To increase profits, some farmers change what they grow. But some farmers in the American Midwest are changing where they grow.
The Midwest is the traditional center of American agriculture. Yet some farmers from Iowa have recently made news by moving to Brazil. And not only from Iowa, it seems. Why such a big move?
In Brazil, undeveloped land can cost two hundred forty dollars a hectare, or less. That is a little more than one-tenth the cost of land in the Midwest.
Some of the farmers see low-cost land in Brazil as a way to expand their operations. And it may serve other purposes. It may help keep farming in the family, by letting other family members have their own farm.
Crops like soybeans and cotton grow well in Brazil's climate. The South American country has grown into a major agricultural exporter. It is the second largest exporter of soybeans after the United States.
In the last five years, millions of hectares have been newly planted in Brazil. Growth has been especially high in central states with grassland known as cerrado [pronounced ser-HAH-due]. It usually gets rain in summer and is dry in winter.
A company based in Iowa called Brazil Iowa Farms helps American investors and farmers invest in Brazil. David Kruse is the company president. He says it makes sense to invest in Brazil, and to do it with money borrowed in the United States. He says farming in Brazil is more profitable than in the Midwest, but borrowing costs in Brazil are high.
John Zulk is chief financial officer of Brazil Iowa Farms.
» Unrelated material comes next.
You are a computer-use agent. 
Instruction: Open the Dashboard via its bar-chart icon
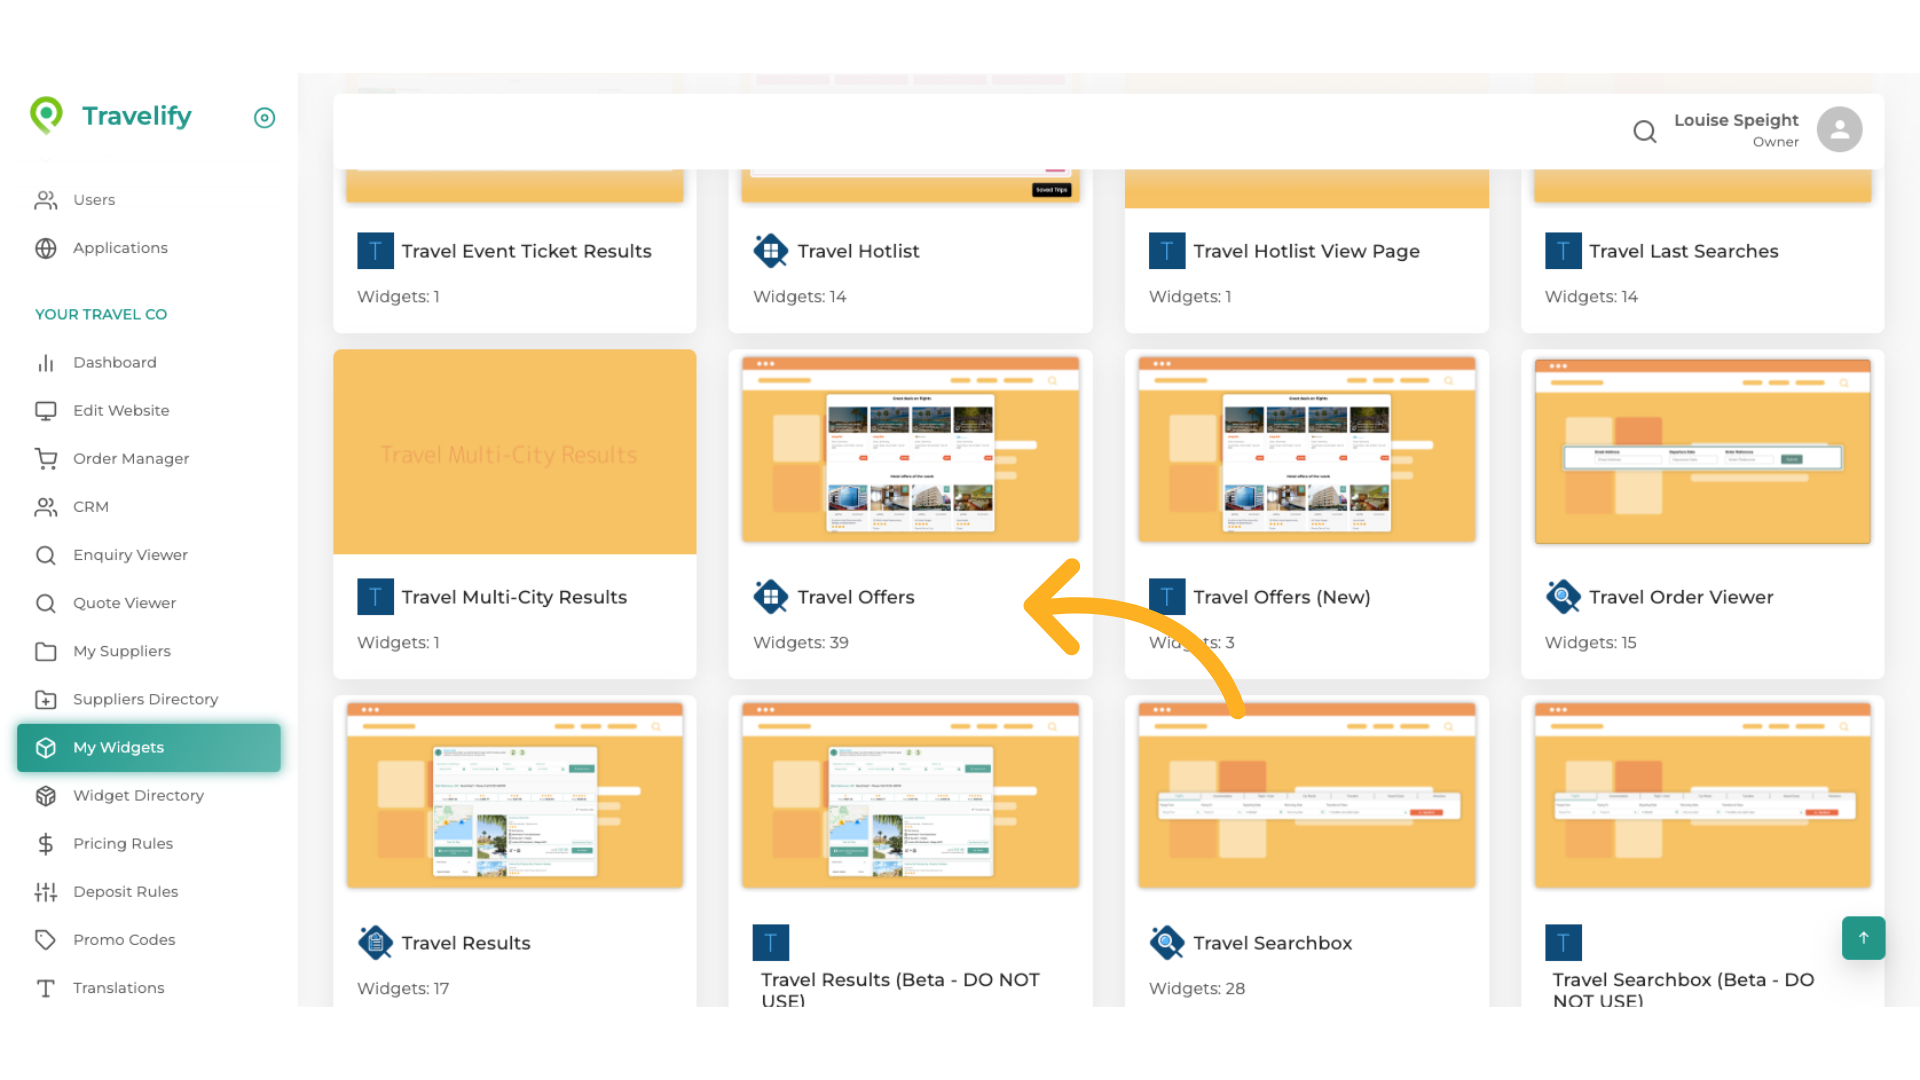click(x=46, y=362)
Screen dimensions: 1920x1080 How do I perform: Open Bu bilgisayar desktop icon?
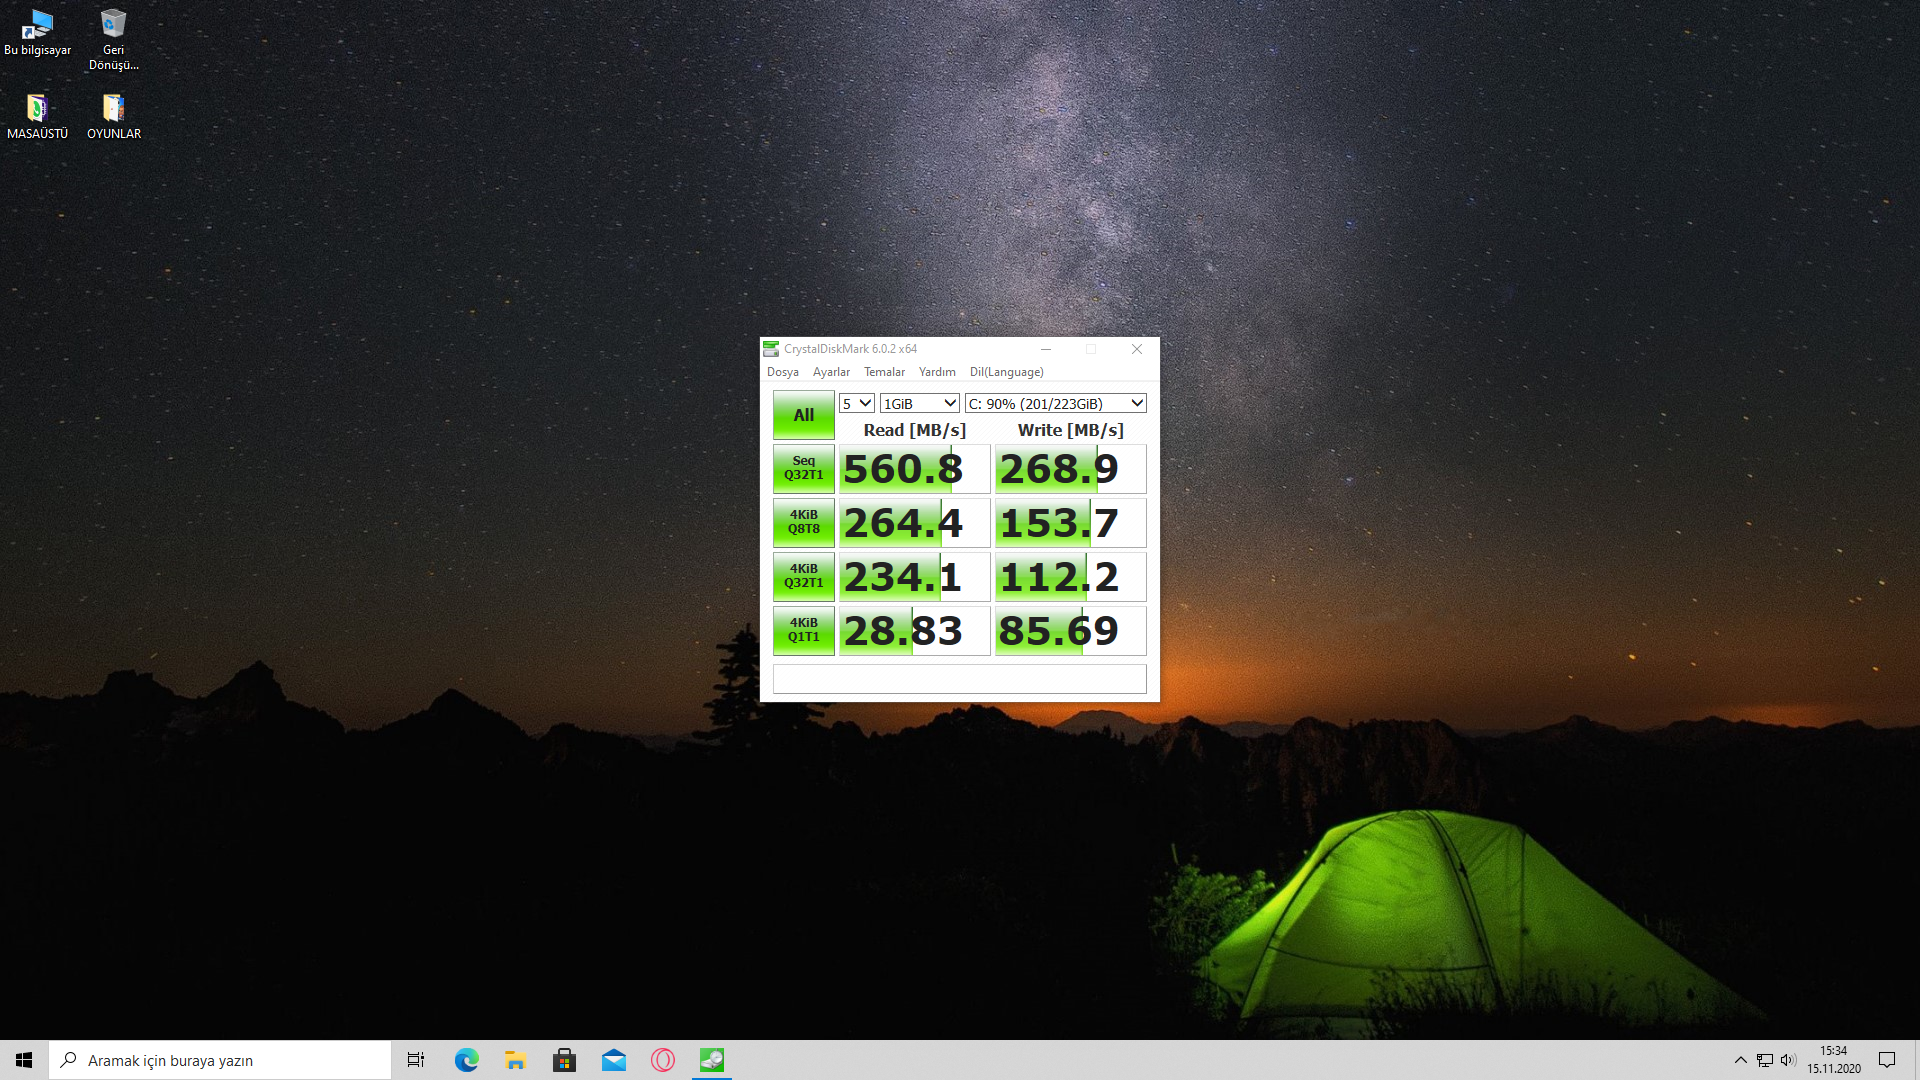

Mr. Zulk tells us that his company has three hundred investors. But he says he knows of only about ten or twelve American families that have moved to Brazil to start farms.
Farming in undeveloped areas is not easy. Many areas lack roads and railways to transport crops. Plus, laws and customs are different in Brazil. And the Portuguese language can be a barrier.
American farmers must also consider other issues. Changes in the exchange rate of the Brazilian real can shrink profits. Also, while Brazil is open to foreign investors, in most cases they must have a local partner. And farmers will not have the government protections or price supports they might have in the United States.